この判決はTwitter等で物議を醸すことになった。時間外労働として認めた授業準備は「1コマ5分」というものだったし、時間外の保護者対応やプリントの採点、児童の作文の添削などは、労働時間として認定しなかったためだ。

主な労働時間と認めたもの、認めなかったもの

「給特法」で、公立学校の教員は残業代が支給されない

それはなぜなのか。公立学校の教員は特別な法律によって、残業代を支給しないことになっている。「給特法」と略称されることが多いが、正式には「公立の義務教育諸学校等の教育職員の給与等に関する特別措置法」という長い法律がそれだ。その分、給与月額の4%が別途支給されているが、これは「定額働かせ放題だ」と多くの識者や当事者である教員たちから批判されてきた。

今回の裁判で主に争点となったのは2点ある。

ひとつは、小学校で常態化する時間外勤務に、時間外勤務手当が支給されるかどうかだ。

校長は、原則として時間外勤務を命じることができない制度となっており、その例外は特別な場合に限られている(給特法と関連する政令による)。

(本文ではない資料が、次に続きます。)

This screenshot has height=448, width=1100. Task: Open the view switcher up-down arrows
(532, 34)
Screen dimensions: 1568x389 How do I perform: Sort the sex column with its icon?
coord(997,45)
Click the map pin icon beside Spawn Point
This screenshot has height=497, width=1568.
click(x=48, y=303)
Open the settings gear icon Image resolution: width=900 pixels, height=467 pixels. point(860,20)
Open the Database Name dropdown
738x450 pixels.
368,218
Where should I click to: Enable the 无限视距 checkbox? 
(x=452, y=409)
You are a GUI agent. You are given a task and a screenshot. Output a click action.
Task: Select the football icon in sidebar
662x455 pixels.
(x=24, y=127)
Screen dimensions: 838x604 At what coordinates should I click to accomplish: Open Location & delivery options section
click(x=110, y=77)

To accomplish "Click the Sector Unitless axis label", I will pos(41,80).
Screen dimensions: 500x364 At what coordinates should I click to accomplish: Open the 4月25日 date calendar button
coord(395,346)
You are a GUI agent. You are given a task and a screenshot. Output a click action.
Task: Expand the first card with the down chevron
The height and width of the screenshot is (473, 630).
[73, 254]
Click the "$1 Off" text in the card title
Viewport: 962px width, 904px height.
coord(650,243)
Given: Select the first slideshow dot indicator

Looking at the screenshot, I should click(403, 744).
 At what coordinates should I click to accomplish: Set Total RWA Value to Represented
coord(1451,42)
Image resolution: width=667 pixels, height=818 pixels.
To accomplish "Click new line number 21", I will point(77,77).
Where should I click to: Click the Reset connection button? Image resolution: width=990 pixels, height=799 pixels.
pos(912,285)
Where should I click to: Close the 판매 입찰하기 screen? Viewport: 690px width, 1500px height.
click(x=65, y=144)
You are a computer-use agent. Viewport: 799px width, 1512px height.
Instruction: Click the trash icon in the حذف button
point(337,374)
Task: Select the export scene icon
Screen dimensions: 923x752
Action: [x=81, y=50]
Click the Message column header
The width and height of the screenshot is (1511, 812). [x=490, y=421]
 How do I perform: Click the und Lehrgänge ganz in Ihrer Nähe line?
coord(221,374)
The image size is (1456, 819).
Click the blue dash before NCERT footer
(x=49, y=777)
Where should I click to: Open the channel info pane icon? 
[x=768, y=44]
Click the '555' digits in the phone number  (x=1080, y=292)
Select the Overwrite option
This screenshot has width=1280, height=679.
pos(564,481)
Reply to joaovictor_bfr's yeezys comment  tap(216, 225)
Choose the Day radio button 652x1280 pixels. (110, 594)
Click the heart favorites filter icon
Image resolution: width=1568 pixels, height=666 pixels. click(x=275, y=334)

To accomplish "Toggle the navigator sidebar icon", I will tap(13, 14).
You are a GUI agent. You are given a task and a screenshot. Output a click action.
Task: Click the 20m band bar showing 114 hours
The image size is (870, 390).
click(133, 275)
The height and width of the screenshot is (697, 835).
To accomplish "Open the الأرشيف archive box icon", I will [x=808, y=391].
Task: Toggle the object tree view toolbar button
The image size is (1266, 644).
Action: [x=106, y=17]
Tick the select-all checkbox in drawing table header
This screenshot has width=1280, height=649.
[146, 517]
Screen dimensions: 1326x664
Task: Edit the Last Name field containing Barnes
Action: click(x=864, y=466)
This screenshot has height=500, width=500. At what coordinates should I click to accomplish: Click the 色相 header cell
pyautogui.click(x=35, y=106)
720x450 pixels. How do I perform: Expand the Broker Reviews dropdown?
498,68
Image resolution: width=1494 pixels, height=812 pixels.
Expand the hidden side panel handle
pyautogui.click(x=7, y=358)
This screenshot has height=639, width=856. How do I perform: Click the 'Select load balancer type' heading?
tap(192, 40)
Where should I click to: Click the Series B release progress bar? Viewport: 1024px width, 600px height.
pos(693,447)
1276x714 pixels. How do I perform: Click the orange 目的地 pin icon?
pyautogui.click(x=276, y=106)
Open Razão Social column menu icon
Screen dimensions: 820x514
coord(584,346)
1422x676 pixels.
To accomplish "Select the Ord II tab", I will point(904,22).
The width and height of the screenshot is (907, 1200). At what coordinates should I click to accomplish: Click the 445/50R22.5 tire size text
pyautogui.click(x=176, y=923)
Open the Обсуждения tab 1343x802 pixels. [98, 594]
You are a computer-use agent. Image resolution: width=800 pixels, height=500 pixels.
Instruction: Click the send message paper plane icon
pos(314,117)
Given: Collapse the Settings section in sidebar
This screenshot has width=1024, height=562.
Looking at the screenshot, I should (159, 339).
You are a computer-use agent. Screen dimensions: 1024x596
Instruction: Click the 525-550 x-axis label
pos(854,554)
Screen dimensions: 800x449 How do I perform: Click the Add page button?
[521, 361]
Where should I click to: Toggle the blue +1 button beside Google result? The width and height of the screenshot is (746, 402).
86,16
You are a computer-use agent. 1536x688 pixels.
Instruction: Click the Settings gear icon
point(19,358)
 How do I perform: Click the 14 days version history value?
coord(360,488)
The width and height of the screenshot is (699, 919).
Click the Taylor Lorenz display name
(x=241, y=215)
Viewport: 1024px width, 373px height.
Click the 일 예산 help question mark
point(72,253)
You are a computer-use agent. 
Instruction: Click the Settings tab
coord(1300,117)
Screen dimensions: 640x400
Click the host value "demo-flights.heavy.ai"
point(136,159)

たとえば、生徒の実習、修学旅行などの学校行事、職員会議、災害や生徒指導でやむを得ない場合などで、なおかつ、臨時または緊急のやむを得ない必要があるときに限られている。そのため「超勤4項目」と呼ばれている。

だが、現実としての時間外勤務は、小学校でも、中学校や高校、特別支援学校などでも、先生の仕事には、緊急でやむをえない場合(超勤4項目)以外の残業も多いのが現実だ。